Search the List

Saturday, July 13, 2024

Peter Quilter | End of the Rainbow / 2013

an incautious overdose of life

by Douglas Messerli

Peter Quilter (author, with music once performed by Judy Garland) End of the Rainbow / Los Angeles, Ahmanson Theatre / I performance I attended was a matinee on March 30, 2013

 

Peter Quilter’s play about the last months of Judy Garland’s life—as the beloved and decaying performer made a final singing engagement at London’s Talk of Town, accompanied by her fifth husband, former band leader and club manager, Mickey Deans (Erik Heger)—is little more than a series of documented and rumored events strung together with witty bon mots, mostly centered on Garland’s alcoholic and drug addicted condition: “It’s all about gravity. My chin and tits are in a race to my knees.” Other than Garland, perhaps the central figure might be said to be her piano player, the Scottish born Anthony (an excellent Michael Cumpsty), who as a gay man begins the play with an self-conscious contempt for the aging star (although she was only 47 at the time of her death), with whom he had previously shared a disastrous performance in Australia (“It was a blood bath”), but whom increasingly comes to feel for the terrified woman, who in Mickey Deans has again chosen the wrong man to love. Anthony ends his time with her by proposing an asexual marriage in an attempt to take her away from the circus of her life, although he seems shocked by her question of whether or not they might share a bed. Garland, this play asserts, was distinctly a sexual being.

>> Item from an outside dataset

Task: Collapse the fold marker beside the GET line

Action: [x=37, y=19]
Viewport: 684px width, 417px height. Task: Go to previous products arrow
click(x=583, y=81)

     To give him credit, Deans begins the play with a strong attempt to make over her life, managing it the best he can (the couple have hardly any money left) while forbidding her drugs (checking in every possible cranny in which might have hidden them) and denying her alcohol. But gradually it is apparent that in order to literally get her on stage, he must return to the regimen of the studio heads of her early youth: “amphetamines to pep her up and barbiturates to make her sleep.” Behind her fiancée’s back, Garland acquires retinol and escapes, after once performance, into a drunken night on the town. There is obviously no controlling—as Garland herself makes clear—someone sick of being put on display and determined to end her life. A few months after the end of her 1968 engagement, on June 22, 1969, she was found dead in a rented London home, the victim of, as the British doctor understatedly described it, “an incautious self-overdose.”

 

    Except for a scene in a BBC studio where Garland answers questions in an outrageous manner and cannot even remember some of the questions she’s asked, most of this sometimes fascinating, but at heart rather repetitive drama takes place in a palatial room (which Garland represents it as being small as a tomb) of the Ritz Hotel.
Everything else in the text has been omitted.